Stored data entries
=== Begin Enclosure ===

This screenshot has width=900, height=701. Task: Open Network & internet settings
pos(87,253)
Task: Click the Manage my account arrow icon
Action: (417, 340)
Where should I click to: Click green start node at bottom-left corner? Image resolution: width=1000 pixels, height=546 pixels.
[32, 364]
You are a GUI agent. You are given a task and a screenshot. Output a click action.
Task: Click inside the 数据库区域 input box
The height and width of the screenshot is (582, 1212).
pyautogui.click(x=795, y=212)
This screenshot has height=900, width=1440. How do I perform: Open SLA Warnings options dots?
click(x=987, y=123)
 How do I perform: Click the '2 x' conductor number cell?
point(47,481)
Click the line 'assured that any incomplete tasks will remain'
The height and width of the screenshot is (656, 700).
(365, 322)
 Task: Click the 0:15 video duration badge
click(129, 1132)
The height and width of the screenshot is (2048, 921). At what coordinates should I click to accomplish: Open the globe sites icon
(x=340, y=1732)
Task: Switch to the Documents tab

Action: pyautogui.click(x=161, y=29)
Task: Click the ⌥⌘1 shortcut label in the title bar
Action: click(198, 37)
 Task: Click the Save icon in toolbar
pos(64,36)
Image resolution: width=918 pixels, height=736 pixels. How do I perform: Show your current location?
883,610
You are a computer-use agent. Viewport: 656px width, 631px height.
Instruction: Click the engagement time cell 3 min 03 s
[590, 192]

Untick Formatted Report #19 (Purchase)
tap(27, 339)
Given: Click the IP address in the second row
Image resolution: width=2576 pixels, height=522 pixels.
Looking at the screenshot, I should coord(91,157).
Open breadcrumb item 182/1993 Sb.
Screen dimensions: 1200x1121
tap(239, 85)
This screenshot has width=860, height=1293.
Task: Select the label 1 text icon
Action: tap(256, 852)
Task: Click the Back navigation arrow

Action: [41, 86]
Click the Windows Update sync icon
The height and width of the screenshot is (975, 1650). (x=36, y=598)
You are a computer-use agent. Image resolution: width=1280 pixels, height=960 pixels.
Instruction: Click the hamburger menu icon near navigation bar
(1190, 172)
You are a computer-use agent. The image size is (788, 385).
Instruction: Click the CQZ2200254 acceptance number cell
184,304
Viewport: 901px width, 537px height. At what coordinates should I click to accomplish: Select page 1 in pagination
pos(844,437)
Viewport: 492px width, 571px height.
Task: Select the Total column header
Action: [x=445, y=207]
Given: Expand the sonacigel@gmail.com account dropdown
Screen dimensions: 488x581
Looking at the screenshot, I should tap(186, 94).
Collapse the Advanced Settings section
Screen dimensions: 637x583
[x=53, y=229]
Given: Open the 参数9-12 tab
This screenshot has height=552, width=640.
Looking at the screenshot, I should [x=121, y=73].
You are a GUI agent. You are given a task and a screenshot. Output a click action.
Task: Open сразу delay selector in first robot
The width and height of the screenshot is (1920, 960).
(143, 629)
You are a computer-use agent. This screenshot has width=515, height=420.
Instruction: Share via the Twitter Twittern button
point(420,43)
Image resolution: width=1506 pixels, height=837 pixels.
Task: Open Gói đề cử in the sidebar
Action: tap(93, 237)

=== End Enclosure ===

Problem statement: Could you filter the entries above for lines holding the string "agent" and copy them?

Answer for the task:
You are a GUI agent. You are given a task and a screenshot. Output a click action.
You are a computer-use agent. Viewport: 656px width, 631px height.
You are a computer-use agent. Image resolution: width=1280 pixels, height=960 pixels.
You are a computer-use agent. The image size is (788, 385).
You are a GUI agent. You are given a task and a screenshot. Output a click action.
You are a computer-use agent. This screenshot has width=515, height=420.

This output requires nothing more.